新西蘭大白兔30只，雌雄不拘，體質(zhì)量(2.0±0.2)kg，由廣東省醫(yī)學(xué)實驗動物中心提供，動物合格證號為SYXK(粵)2012-0125。飼料均購自于廣東省醫(yī)學(xué)實驗動物中心,許可證號SYXK(粵)2013-0002。分籠飼養(yǎng)，飼養(yǎng)溫度20～26 ℃，相對濕度40%～70%，120 g·kg-1· d-1定量喂食，高脂飼料(配方為1.5%的膽固醇、0.5%的膽鹽、8%的豬油和10%的蛋黃粉)以60 g·kg-1·d-1喂養(yǎng)，自由飲水。
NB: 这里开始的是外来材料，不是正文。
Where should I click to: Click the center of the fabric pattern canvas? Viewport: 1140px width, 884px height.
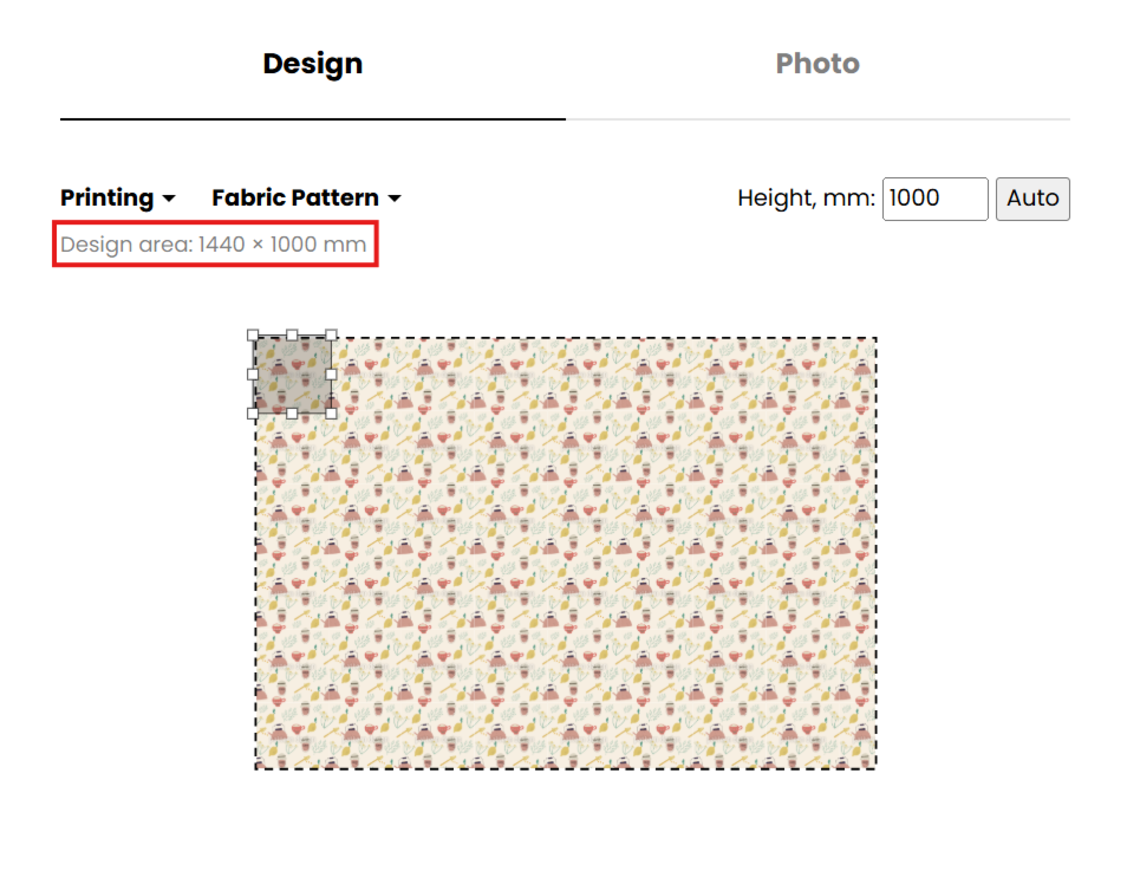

觀察一般精神狀況、飲食、皮毛、肥胖程度及有無腹瀉等。

2主要藥物及試劑

復(fù)方貞術(shù)調(diào)脂膠囊(批號為20160603，由廣東藥科大學(xué)藥物研究所提供)；阿托伐他汀鈣片(批號H20051408，輝瑞制藥有限公司)；ELISA試劑盒(批號XO7015918和EI6015917，武漢華美生物工程有限公司)；抗NF-KB p65多克隆抗體(批號SA2318595，Thermo Fisher)。

3主要儀器

Artis zee III ceiling數(shù)字減影X射線機(jī)(Siemens)； 橈動脈穿刺包(包括穿刺套管針、細(xì)超滑鋼絲和6F 橈動脈鞘，TERUMO)；經(jīng)皮冠狀動脈腔內(nèi)成形術(shù)球囊(Metronic)；7108ISE型全自動生化分析儀(HITACHI)；高倍顯微鏡(Olympus)。

4實驗方法

4.1分組與模型制備 適應(yīng)性喂養(yǎng)1周后，按隨機(jī)數(shù)字表法分為5組，每組6只，即空白對照(blank control)組、再狹窄模型(restenosis)組、FTZ 組(0.66 g·kg-1·d-1)、阿托伐他汀(5 mg·kg-1·d-1)組及FTZ 和阿托伐他汀聯(lián)合用藥組。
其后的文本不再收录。